There remains significant scepticism however over the synergies and completion of the company’s  Capricorn Energy merger, but Tullow has maintained that the deal will enable the companies to become a leading player in African energy production.

“Cash flow under even more strain”

“Our experts are concerned about the heavy debt level of Tullow. Cash flow is under even more strain due to inflation and their CAPEX spending in Ghana over the next few years will be significant,” said Allegra Dawes, Senior Analyst for Industrials, Metals and Engineering with research firm Third Bridge.

“The operational synergies between Capricorn and Tullow could be quite limited,” said Dawes. “Capricorn’s partnership with Shell in Western Desert onshore gas is a very different business to Tullow Oil’s deep offshore in Ghana. Capricorn has a very gas-heavy portfolio and Tullow is oil-heavy.”

The merger buys Tullow more time to address its debt pile because Capricorn is a cash-flow-rich business. However, the current high oil price may not help as much as one might think thanks to the hedges put in place at the time of refinancing in 2021.

Tullow’s proposed development plan in Kenya is also regarded as difficult and time-consuming because of a lack of proper infrastructure and a requirement for financing. There are potentially higher IRR projects to follow after in Tullow’s Ghana asset, Jubilee.

Tullow Oil still a buy

Deshe Ananlytics maintained a Buy rating on Tullow Oil based on its strong fundamentals. The stock continues to score highly in a number of key metrics, including its balance sheet, where the main stand outs are.

While the critical metrics for Tullow Oil’s balance sheet are not overwhelmingly positive, nonetheless, the company’s leadership seems to be consistently making smart decisions related to managing it. Tullow Oil did a great job related to equity this period. This parameter often affects companies in the same industry and market capitalisation. These equity changes appear exceptionally balanced and impressive when compared to Tullow’s peers in the energy sector.

Tullow Oil did a great job related to cash and cash equivalents this period. This performance is significantly more impressive than its peers. It suggests that Tullow’s stock price has room to grow to reflect its actual intrinsic value. Its cash and cash equivalents movement earned a score of 81/100 from Deshe Analytics.

That said, one metric, Assets, stood out as particularly concerning. This unimpressive metric is weaker than its competitors. Its asset component, therefore, received a grade of 68/100. Deshe scored the company’s overall balance sheet a 78/100. By way of comparison Deshe scored Shell at 73 and BP at 81.
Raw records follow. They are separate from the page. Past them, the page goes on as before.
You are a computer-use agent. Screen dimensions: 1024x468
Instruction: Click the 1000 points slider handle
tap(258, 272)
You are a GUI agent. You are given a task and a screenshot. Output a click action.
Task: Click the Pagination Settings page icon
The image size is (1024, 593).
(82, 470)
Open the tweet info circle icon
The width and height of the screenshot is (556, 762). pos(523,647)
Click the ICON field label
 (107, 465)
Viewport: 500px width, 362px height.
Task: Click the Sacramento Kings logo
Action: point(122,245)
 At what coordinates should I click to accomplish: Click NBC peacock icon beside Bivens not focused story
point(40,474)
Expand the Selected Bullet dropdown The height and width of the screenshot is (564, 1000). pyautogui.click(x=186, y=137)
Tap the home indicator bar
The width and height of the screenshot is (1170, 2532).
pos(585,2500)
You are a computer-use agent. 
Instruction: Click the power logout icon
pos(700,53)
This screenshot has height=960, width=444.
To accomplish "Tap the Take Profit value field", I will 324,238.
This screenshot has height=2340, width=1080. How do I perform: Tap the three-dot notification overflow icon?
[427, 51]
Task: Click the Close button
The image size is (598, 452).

Looking at the share price, Tullow Oil stock has been on a steady decline over the last few weeks. It managed to drop below its Bollinger band on 6 July and the RSI seems to be indicating that the shares are now over-sold. However other indicators, including the 50 and 200 day moving average, indicate that the market may not be finished with selling Tullow Oil, and it could get a bit cheaper over the next few weeks.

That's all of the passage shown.